## Directions
In the data that follows, each entry is to be restated exactly.

## Data shown

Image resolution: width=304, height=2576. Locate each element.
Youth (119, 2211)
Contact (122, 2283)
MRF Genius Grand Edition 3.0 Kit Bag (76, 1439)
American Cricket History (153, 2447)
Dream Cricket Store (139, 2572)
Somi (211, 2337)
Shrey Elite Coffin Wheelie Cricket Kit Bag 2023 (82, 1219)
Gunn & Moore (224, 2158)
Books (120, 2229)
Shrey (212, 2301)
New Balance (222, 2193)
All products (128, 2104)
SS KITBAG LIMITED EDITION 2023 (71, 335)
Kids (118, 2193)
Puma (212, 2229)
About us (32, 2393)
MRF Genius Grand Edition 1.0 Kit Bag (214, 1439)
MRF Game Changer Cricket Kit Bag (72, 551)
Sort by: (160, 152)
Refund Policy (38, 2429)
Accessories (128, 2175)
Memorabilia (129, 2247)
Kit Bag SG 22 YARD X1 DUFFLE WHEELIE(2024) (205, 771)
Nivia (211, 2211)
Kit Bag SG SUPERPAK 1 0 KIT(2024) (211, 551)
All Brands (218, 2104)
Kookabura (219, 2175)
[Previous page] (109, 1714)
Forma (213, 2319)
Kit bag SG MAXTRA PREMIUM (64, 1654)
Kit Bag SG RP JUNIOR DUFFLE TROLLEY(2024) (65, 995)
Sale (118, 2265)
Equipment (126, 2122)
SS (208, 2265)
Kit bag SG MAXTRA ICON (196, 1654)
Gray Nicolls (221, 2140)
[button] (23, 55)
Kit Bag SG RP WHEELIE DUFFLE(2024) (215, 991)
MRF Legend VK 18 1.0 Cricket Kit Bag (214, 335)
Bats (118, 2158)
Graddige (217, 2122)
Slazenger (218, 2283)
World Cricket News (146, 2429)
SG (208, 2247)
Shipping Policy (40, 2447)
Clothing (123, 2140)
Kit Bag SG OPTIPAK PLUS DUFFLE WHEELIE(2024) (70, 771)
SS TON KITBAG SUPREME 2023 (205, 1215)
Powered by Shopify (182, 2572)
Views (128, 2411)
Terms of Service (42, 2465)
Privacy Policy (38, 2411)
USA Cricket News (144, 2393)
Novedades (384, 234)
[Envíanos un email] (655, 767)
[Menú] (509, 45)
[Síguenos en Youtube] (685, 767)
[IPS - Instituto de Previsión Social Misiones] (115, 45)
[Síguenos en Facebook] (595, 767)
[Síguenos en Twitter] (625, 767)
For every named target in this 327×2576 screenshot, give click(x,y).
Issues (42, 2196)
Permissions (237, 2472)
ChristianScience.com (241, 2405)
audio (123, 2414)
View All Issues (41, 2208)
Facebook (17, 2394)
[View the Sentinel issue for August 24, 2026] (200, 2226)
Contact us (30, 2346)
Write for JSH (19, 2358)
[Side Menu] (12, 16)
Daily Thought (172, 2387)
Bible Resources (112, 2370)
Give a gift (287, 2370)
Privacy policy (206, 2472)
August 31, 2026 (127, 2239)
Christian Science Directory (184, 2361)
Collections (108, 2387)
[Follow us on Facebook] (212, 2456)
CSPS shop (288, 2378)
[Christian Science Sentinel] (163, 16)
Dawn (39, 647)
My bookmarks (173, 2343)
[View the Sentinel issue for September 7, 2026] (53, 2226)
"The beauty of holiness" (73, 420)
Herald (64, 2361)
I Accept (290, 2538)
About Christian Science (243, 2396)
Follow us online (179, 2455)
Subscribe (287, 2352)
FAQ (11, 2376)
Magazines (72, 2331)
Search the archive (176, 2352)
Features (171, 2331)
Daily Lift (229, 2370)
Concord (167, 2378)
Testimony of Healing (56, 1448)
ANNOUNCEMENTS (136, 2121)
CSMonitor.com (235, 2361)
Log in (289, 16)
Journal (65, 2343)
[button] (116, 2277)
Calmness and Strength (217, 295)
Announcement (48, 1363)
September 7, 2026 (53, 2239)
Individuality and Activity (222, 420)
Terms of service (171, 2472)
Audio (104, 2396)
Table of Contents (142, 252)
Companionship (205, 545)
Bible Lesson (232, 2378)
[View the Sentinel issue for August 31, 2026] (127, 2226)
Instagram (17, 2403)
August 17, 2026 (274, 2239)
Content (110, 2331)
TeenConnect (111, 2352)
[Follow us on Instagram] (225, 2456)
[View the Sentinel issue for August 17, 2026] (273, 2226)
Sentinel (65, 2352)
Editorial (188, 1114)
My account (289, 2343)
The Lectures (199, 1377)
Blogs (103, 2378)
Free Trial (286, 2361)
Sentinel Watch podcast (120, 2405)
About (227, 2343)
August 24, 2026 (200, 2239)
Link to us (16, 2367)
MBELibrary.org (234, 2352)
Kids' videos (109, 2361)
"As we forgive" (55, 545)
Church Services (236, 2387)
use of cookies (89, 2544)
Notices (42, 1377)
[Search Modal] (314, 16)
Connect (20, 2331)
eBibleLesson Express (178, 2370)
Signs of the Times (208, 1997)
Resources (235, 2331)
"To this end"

## Exercise response
Image resolution: width=304, height=2576. Locate each element.
Youth (119, 2211)
Contact (122, 2283)
MRF Genius Grand Edition 3.0 Kit Bag (76, 1439)
American Cricket History (153, 2447)
Dream Cricket Store (139, 2572)
Somi (211, 2337)
Shrey Elite Coffin Wheelie Cricket Kit Bag 2023 (82, 1219)
Gunn & Moore (224, 2158)
Books (120, 2229)
Shrey (212, 2301)
New Balance (222, 2193)
All products (128, 2104)
SS KITBAG LIMITED EDITION 2023 (71, 335)
Kids (118, 2193)
Puma (212, 2229)
About us (32, 2393)
MRF Genius Grand Edition 1.0 Kit Bag (214, 1439)
MRF Game Changer Cricket Kit Bag (72, 551)
Sort by: (160, 152)
Refund Policy (38, 2429)
Accessories (128, 2175)
Memorabilia (129, 2247)
Kit Bag SG 22 YARD X1 DUFFLE WHEELIE(2024) (205, 771)
Nivia (211, 2211)
Kit Bag SG SUPERPAK 1 0 KIT(2024) (211, 551)
All Brands (218, 2104)
Kookabura (219, 2175)
[Previous page] (109, 1714)
Forma (213, 2319)
Kit bag SG MAXTRA PREMIUM (64, 1654)
Kit Bag SG RP JUNIOR DUFFLE TROLLEY(2024) (65, 995)
Sale (118, 2265)
Equipment (126, 2122)
SS (208, 2265)
Kit bag SG MAXTRA ICON (196, 1654)
Gray Nicolls (221, 2140)
[button] (23, 55)
Kit Bag SG RP WHEELIE DUFFLE(2024) (215, 991)
MRF Legend VK 18 1.0 Cricket Kit Bag (214, 335)
Bats (118, 2158)
Graddige (217, 2122)
Slazenger (218, 2283)
World Cricket News (146, 2429)
SG (208, 2247)
Shipping Policy (40, 2447)
Clothing (123, 2140)
Kit Bag SG OPTIPAK PLUS DUFFLE WHEELIE(2024) (70, 771)
SS TON KITBAG SUPREME 2023 (205, 1215)
Powered by Shopify (182, 2572)
Views (128, 2411)
Terms of Service (42, 2465)
Privacy Policy (38, 2411)
USA Cricket News (144, 2393)
Novedades (384, 234)
[Envíanos un email] (655, 767)
[Menú] (509, 45)
[Síguenos en Youtube] (685, 767)
[IPS - Instituto de Previsión Social Misiones] (115, 45)
[Síguenos en Facebook] (595, 767)
[Síguenos en Twitter] (625, 767)
For every named target in this 327×2576 screenshot, give click(x,y).
Issues (42, 2196)
Permissions (237, 2472)
ChristianScience.com (241, 2405)
audio (123, 2414)
View All Issues (41, 2208)
Facebook (17, 2394)
[View the Sentinel issue for August 24, 2026] (200, 2226)
Contact us (30, 2346)
Write for JSH (19, 2358)
[Side Menu] (12, 16)
Daily Thought (172, 2387)
Bible Resources (112, 2370)
Give a gift (287, 2370)
Privacy policy (206, 2472)
August 31, 2026 (127, 2239)
Christian Science Directory (184, 2361)
Collections (108, 2387)
[Follow us on Facebook] (212, 2456)
CSPS shop (288, 2378)
[Christian Science Sentinel] (163, 16)
Dawn (39, 647)
My bookmarks (173, 2343)
[View the Sentinel issue for September 7, 2026] (53, 2226)
"The beauty of holiness" (73, 420)
Herald (64, 2361)
I Accept (290, 2538)
About Christian Science (243, 2396)
Follow us online (179, 2455)
Subscribe (287, 2352)
FAQ (11, 2376)
Magazines (72, 2331)
Search the archive (176, 2352)
Features (171, 2331)
Daily Lift (229, 2370)
Concord (167, 2378)
Testimony of Healing (56, 1448)
ANNOUNCEMENTS (136, 2121)
CSMonitor.com (235, 2361)
Log in (289, 16)
Journal (65, 2343)
[button] (116, 2277)
Calmness and Strength (217, 295)
Announcement (48, 1363)
September 7, 2026 (53, 2239)
Individuality and Activity (222, 420)
Terms of service (171, 2472)
Audio (104, 2396)
Table of Contents (142, 252)
Companionship (205, 545)
Bible Lesson (232, 2378)
[View the Sentinel issue for August 31, 2026] (127, 2226)
Instagram (17, 2403)
August 17, 2026 (274, 2239)
Content (110, 2331)
TeenConnect (111, 2352)
[Follow us on Instagram] (225, 2456)
[View the Sentinel issue for August 17, 2026] (273, 2226)
Sentinel (65, 2352)
Editorial (188, 1114)
My account (289, 2343)
The Lectures (199, 1377)
Blogs (103, 2378)
Free Trial (286, 2361)
Sentinel Watch podcast (120, 2405)
About (227, 2343)
August 24, 2026 (200, 2239)
Link to us (16, 2367)
MBELibrary.org (234, 2352)
Kids' videos (109, 2361)
"As we forgive" (55, 545)
Church Services (236, 2387)
use of cookies (89, 2544)
Notices (42, 1377)
[Search Modal] (314, 16)
Connect (20, 2331)
eBibleLesson Express (178, 2370)
Signs of the Times (208, 1997)
Resources (235, 2331)
"To this end"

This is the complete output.